Repository of a custom MOA version including support for continuous re-evaluation, implemented in 2018-2019. The code of continuous re-evaluation is used to assess performance of prediction models under delayed labeling scenarios. It makes it possible to request multiple predictions from evolving classification or regression model for every instance waiting for true label under delayed labelling cases. The accuracy of predictions made in individual subperiods between unlabelled instance arrival and its true label arrival can be evaluated.
This code is planned to be available in MOA in the future.

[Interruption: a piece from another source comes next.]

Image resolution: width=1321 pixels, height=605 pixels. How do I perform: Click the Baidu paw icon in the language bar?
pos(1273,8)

For further details on MOA, see project website: http://moa.cms.waikato.ac.nz
If you use the continuos re-evaluation in a publication, please cite the following paper:
Maciej Grzenda, Heitor Murilo Gomes, Albert Bifet. Delayed Labelling Evaluation for Data Streams. Data Mining and Knowledge Discovery, DOI: 10.1007/s10618-019-00654-y, In press, Springer.

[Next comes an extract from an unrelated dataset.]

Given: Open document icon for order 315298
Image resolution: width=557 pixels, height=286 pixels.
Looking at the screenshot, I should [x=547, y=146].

Some of the key changes made to MOA include changes in the following files:
- EvaluatePrequential.java: this version of the task enables prediction when unlabelled instance arrives and in the period preceding true label arrival for classification tasks
- EvaluatePrequentialRegression.java: this version of the task enables prediction when unlabelled instance arrives and in the period preceding true label arrival for regression tasks
Some of important new classes include:
- InstancesInProgress.java: The buffer of instances awaiting true labels, including possibly many predictions made for each of these instances in the period preceding arrival of individual true labels
- InstanceInProgress.java: Single instance waiting for true label, including predictions made for this instance.